### [Given information]
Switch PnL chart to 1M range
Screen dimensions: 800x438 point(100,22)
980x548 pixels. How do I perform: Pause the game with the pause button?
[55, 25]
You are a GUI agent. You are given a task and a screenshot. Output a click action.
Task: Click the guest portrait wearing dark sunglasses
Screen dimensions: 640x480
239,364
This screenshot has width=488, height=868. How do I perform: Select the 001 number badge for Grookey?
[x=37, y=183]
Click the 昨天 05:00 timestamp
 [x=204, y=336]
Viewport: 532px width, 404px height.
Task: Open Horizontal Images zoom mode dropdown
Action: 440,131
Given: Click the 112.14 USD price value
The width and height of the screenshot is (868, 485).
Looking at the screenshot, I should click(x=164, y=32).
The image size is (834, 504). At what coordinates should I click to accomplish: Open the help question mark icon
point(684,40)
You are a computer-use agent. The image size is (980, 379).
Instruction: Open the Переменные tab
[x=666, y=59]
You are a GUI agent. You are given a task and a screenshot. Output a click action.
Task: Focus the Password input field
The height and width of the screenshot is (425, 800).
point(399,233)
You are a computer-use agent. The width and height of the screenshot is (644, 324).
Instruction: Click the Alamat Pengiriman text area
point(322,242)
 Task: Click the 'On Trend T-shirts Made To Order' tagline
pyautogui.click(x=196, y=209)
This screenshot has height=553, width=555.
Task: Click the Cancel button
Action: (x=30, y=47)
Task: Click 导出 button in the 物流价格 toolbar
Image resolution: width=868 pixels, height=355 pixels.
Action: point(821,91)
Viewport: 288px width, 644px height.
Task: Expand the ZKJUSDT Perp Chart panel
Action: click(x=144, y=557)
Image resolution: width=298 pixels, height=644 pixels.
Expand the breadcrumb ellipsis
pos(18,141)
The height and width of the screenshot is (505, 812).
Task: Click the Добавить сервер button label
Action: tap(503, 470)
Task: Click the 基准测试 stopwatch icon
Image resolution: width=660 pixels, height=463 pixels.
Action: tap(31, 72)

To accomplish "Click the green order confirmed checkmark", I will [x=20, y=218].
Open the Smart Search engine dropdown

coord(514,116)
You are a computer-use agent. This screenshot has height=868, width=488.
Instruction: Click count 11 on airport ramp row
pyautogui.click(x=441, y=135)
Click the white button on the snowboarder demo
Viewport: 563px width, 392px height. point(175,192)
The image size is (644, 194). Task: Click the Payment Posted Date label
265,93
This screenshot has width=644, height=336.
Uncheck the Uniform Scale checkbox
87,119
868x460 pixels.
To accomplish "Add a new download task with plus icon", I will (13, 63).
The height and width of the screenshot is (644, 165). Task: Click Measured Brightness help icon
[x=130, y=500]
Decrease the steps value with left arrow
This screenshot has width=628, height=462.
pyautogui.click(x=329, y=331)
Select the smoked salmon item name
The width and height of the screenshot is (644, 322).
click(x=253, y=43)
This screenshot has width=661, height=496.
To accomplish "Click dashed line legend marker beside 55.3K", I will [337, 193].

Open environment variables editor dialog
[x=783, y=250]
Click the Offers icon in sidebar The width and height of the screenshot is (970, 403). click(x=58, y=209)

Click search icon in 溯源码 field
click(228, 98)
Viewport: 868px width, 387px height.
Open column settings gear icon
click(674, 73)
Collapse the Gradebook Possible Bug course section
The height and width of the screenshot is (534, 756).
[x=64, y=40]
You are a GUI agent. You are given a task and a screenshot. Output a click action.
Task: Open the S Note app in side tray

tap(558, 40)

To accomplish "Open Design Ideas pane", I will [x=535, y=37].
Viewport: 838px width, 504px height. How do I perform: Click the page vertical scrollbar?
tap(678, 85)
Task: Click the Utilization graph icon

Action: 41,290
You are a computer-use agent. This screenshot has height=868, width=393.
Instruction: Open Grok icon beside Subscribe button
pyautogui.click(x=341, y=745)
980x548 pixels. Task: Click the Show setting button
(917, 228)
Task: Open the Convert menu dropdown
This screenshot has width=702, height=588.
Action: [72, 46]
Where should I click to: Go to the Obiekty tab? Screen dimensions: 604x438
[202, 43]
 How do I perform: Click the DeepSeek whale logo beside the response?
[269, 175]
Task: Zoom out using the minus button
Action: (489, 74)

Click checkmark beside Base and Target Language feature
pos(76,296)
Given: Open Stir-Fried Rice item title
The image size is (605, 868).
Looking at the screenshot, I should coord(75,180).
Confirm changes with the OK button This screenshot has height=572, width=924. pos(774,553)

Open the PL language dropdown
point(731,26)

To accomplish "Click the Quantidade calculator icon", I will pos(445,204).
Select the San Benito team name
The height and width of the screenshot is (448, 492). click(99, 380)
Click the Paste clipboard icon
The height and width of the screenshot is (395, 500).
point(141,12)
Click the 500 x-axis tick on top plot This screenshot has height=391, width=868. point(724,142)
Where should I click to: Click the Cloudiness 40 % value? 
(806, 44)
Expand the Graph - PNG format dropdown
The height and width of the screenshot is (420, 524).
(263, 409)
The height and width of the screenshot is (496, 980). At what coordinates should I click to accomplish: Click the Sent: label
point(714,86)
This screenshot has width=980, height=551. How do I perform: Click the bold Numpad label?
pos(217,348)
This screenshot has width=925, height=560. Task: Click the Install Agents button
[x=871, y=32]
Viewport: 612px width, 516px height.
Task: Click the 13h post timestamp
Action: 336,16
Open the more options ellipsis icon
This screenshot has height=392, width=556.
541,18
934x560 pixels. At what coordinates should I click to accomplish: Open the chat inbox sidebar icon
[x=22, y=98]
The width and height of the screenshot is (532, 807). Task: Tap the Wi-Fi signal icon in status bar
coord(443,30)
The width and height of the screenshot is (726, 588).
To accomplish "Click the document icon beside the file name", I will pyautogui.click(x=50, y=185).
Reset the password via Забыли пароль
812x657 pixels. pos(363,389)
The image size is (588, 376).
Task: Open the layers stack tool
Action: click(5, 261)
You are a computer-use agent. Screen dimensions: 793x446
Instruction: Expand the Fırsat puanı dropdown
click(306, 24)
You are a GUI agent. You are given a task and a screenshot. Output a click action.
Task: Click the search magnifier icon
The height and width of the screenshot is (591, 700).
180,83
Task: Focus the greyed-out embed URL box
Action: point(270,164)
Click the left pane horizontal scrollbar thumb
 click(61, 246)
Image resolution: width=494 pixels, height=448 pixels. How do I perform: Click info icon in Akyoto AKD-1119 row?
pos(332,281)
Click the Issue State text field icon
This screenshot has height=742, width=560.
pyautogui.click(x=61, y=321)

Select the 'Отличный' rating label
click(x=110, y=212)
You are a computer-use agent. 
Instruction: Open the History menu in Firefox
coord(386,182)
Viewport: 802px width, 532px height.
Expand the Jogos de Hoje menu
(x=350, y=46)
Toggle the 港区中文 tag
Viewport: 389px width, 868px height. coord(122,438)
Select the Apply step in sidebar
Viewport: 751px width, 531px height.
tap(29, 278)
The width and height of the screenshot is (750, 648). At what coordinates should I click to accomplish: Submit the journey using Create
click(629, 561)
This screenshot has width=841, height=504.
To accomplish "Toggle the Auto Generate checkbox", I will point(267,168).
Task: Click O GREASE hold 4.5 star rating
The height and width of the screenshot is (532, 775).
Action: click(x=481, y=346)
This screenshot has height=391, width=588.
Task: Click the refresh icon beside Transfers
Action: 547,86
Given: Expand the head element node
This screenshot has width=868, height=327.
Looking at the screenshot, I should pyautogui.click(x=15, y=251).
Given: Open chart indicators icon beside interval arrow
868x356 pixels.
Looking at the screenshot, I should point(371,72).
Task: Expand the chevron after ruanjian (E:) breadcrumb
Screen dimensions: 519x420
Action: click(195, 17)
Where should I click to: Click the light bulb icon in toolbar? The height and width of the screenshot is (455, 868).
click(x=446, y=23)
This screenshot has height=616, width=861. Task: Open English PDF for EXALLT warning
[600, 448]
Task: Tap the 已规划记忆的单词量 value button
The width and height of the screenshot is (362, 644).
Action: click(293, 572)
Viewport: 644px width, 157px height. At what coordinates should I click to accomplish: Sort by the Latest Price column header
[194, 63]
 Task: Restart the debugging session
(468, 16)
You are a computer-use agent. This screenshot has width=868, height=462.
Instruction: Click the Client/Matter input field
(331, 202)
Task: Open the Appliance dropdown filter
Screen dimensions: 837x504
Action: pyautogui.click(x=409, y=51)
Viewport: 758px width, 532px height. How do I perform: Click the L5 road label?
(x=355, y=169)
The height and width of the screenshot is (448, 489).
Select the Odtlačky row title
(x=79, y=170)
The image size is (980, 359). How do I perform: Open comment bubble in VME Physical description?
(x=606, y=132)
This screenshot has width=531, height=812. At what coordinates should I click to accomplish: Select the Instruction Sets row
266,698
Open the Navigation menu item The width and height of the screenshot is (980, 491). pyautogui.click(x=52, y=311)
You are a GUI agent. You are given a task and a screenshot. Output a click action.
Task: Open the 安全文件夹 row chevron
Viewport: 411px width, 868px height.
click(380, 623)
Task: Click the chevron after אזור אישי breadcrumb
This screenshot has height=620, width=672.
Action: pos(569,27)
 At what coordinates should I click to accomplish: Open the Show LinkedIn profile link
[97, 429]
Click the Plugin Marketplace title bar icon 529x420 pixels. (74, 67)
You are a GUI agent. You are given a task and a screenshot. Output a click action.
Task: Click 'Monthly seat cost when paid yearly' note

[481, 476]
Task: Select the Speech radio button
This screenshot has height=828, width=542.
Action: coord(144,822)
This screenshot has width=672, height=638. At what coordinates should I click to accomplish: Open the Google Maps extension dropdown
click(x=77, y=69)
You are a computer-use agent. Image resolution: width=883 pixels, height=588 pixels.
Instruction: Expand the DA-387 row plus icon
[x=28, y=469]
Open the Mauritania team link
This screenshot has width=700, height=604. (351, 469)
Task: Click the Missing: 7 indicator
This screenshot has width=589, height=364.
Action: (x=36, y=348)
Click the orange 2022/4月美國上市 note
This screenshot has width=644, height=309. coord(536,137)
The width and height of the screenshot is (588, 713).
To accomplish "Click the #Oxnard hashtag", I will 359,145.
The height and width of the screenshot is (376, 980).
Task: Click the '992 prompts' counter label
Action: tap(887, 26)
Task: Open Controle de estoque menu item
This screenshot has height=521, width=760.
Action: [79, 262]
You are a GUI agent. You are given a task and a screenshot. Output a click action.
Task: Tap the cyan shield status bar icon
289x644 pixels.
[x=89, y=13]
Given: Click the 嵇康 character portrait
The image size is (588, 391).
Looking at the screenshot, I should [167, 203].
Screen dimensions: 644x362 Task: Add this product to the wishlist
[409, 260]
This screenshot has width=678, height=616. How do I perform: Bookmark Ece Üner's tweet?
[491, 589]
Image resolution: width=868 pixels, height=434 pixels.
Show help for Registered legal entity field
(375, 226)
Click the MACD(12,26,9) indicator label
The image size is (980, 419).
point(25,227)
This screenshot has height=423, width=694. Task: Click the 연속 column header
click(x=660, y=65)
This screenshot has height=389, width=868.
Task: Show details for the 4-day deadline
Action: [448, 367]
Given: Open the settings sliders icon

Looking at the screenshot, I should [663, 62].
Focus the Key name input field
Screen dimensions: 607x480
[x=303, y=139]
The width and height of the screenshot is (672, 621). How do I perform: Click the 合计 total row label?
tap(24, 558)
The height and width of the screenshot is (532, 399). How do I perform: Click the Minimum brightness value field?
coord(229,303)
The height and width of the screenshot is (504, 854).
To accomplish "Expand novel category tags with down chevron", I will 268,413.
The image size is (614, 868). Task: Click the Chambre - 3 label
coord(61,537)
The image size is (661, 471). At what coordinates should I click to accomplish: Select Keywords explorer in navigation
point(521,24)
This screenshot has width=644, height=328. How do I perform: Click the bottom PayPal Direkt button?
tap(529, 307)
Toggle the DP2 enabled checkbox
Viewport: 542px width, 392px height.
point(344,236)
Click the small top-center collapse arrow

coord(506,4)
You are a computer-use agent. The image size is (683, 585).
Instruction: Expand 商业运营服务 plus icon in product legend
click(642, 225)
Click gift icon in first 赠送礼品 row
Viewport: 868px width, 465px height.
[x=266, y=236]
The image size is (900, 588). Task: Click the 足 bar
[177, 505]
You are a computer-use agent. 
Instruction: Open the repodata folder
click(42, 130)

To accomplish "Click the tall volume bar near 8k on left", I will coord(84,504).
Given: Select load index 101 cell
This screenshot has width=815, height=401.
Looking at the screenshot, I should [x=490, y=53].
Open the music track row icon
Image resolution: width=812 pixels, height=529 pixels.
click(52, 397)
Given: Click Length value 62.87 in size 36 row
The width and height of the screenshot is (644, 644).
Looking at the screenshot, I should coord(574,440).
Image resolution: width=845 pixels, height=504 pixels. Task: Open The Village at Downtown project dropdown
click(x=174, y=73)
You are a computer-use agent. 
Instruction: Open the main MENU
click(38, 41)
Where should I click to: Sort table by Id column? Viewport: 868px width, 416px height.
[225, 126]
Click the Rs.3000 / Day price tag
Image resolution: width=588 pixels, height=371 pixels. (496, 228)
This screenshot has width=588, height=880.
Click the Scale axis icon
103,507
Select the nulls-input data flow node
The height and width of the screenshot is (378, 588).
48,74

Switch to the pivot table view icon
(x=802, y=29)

### [Activity]
Find and copy each line above holding "computer".

### [Solution for this task]
You are a computer-use agent. The image size is (980, 379).
You are a computer-use agent. The width and height of the screenshot is (644, 324).
You are a computer-use agent. This screenshot has height=868, width=488.
You are a computer-use agent. This screenshot has height=868, width=393.
You are a computer-use agent. Screen dimensions: 793x446
You are a computer-use agent. 
You are a computer-use agent. This screenshot has width=868, height=462.
You are a computer-use agent. Image resolution: width=883 pixels, height=588 pixels.
You are a computer-use agent. The image size is (683, 585).
You are a computer-use agent. 
You are a computer-use agent. 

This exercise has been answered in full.